9710250174_11027f3870_nThe longest-lived of these platforms–and in many ways the most flexible and powerful–is CommentPress, a plugin for the WordPress blogging platform that allows users to make marginal comments on a text.  To oversimplify a bit, it moves the “blog comments” from the bottom to the margins and allows a comment to be pegged to a particular paragraph.  CommentPress has obvious applications in the classroom, allowing students to scribble in the margins of texts, but making that margin public and collective.  Scholars have also used it to solicit comments on works in progress: two pioneering uses include Mackenzie Wark’s Gamer Theory and Kathleen Fitzpatrick’s Planned Obsolescence.  For much more humble uses of this mode of annotation that can be hacked together quickly for use in courses, see two annotated versions of T.S. Eliot’s The Waste Land from one of my courses: the first features students’ spontaneous glosses on the famously formidable text, and the second is more historical, consisting of comments from reviews and essay from the poem’s first wave of readers in the mid-1920s.  Note: I used digress.it for these latter projects, a “fork” in the development of CommentPress that has floundered in recent years.

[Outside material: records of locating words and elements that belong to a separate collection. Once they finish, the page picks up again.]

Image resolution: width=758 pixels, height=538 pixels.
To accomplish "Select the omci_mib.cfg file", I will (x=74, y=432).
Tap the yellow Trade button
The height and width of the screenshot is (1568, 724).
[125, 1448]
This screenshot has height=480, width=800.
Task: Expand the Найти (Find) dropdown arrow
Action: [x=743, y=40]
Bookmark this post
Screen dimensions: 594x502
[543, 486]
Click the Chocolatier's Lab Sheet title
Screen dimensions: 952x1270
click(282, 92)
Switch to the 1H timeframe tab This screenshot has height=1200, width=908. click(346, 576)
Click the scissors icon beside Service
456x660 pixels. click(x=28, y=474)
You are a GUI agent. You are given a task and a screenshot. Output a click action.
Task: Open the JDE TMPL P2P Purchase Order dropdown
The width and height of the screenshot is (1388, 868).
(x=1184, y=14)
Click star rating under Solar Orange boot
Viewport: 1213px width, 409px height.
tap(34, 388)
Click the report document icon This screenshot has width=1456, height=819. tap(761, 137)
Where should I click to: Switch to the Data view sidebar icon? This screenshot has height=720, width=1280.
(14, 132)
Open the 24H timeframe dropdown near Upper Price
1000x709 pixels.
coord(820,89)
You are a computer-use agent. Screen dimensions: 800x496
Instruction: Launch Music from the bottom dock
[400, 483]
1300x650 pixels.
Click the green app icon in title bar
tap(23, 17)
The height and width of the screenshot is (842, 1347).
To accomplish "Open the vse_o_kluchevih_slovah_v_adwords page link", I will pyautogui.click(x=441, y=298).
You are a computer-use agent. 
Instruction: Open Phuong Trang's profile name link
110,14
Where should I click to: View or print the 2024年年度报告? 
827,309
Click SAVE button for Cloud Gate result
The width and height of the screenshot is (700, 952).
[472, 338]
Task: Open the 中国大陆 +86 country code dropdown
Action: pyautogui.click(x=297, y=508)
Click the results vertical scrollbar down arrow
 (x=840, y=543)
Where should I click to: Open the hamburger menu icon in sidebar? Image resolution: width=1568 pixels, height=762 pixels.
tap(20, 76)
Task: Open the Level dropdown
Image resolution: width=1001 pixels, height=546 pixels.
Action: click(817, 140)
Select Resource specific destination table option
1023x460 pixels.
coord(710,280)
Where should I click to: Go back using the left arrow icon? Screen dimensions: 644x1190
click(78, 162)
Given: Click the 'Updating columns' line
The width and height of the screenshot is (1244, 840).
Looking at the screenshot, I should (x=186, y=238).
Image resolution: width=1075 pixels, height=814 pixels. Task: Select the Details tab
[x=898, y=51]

One can also do amazing things with a straightforward WordPress site: Boston College’s Digital Dubliners project is a staggeringly good example of how to collaborate with students in producing a new, web-based edition of a book, and Hunter’s own Julie Van Peteghem (Italian) is working on a very interesting Digital Dante site.

Another platform that has similar aims and seems somewhat easier to implement (for example, it’s “hosted” and thus does not require you to have your own web hosting service) is MIT’s Annotation Studio: here’s a case study of an English professor’s exercise in which students annotated a chapter of Mary Shelley’s Frankenstein.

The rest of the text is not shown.